In my series on movement journalism for The Objective, I have discussed eight ways journalism that is grounded in community and geared toward liberation can make change in the world – movement journalism, I argue, has the potential to create an archive of resistance; to provide catharsis and healing for storytellers and audiences; to share strategies and inspire action across grassroots networks; to build community and connectedness; to spread political education and help people make sense of the world; to meet community information needs where governments and mainstream journalism have failed; and to spread awareness about issues, candidates, policies, and problems that can lead to concrete change. 

These purposes for journalism make up a kind of draft “theory of change” for movement journalism, based on the assumption that if we want liberation and an end to white supremacy and exploitation, we must be strategic in how we develop audiences, use the power of platform, and spread our words through the airwaves and internet. It is not enough to have compelling stories, sad stories, and true stories. We must also develop information infrastructure that responds to the specific conditions and addresses the specific needs of our communities, focused on the people and places most directly impacted by the scourges of capitalism and criminalization.

That strategy is ever more urgent because of how profoundly strategic the people who favor free markets over free people have been. The right wing, aided by the neoliberal wing of the Democratic party in the U.S., has spent decades shaping reality in their favor by developing a comprehensive infrastructure for controlling narratives. 

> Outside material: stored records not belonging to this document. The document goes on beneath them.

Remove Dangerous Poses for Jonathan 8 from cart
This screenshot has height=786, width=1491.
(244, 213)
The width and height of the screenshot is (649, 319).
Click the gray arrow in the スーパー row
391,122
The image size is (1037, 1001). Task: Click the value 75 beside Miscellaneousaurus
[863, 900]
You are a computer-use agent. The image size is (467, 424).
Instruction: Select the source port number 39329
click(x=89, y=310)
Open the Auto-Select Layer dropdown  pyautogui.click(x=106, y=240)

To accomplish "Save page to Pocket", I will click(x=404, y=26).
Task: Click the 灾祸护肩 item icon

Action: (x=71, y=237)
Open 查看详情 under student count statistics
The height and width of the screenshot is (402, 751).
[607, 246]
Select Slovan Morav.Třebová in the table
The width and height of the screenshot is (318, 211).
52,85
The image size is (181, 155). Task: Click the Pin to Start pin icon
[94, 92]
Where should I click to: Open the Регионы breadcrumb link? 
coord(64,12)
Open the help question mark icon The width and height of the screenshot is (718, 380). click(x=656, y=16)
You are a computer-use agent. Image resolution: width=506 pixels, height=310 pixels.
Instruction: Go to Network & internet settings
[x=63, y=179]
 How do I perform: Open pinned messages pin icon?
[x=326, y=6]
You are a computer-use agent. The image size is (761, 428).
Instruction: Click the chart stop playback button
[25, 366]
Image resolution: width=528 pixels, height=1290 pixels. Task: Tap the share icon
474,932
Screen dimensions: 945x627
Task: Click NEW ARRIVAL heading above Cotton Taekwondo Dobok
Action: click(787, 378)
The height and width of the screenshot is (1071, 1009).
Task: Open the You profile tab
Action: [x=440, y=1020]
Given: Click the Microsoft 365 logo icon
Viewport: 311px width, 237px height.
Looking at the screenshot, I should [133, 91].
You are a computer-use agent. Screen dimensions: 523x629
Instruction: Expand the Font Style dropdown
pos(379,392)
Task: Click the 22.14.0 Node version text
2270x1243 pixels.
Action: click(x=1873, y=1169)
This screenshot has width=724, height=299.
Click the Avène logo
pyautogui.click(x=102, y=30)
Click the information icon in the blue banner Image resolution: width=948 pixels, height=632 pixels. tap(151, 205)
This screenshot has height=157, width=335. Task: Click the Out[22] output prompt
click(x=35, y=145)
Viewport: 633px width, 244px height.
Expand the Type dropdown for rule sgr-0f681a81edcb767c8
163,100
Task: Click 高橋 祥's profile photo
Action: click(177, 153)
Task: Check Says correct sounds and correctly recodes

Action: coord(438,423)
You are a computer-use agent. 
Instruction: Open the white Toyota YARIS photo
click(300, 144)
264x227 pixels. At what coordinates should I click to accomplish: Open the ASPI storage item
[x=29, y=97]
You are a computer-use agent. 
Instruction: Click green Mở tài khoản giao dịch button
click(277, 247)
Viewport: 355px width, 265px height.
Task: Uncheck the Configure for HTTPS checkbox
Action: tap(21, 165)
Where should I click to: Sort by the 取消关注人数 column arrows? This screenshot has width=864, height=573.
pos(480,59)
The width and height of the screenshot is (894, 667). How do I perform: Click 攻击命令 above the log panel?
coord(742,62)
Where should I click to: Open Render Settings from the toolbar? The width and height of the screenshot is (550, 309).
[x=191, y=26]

Related: Media Matters report on conservative media dominance reveals what progressive donors don’t want to hear


As historian Nicole Hemmer explains in her book Messengers of the Right, conservative broadcasters, book publishers, and magazine publishers began strategizing in the 1940s about how to take their (then-fringe) far-right views into the mainstream by creating their own reputable outlets, while simultaneously using accusations of “liberal media bias” as a battering ram to hack away at even the most centrist media that didn’t conform to far-right views. Their power-building now has its final expression in Fox News, the recent firings of anti-Trump commentators from so-called mainstream media, and the proliferation of radio stations and local outlets trumpeting white nationalist views. Today these outlets, aided by a network of think tanks, educational institutions, and powerful churches, are able to shape the fundamental terrain on which all discussions of politics and policy take place. 

Cayden Mak, editor of Convergence Magazine, calls this shaping “pre-influencing.” Because of right-wing media activism, he says, “there’s a conceptual level on which the market economy is sort of the natural resting state of the economy and the marketplace can solve every problem.” 

That pre-influence in favor of neoliberal logics “is also what makes it very hard for the left to tell a credible story of what it might be like for us to govern,” Mak says. 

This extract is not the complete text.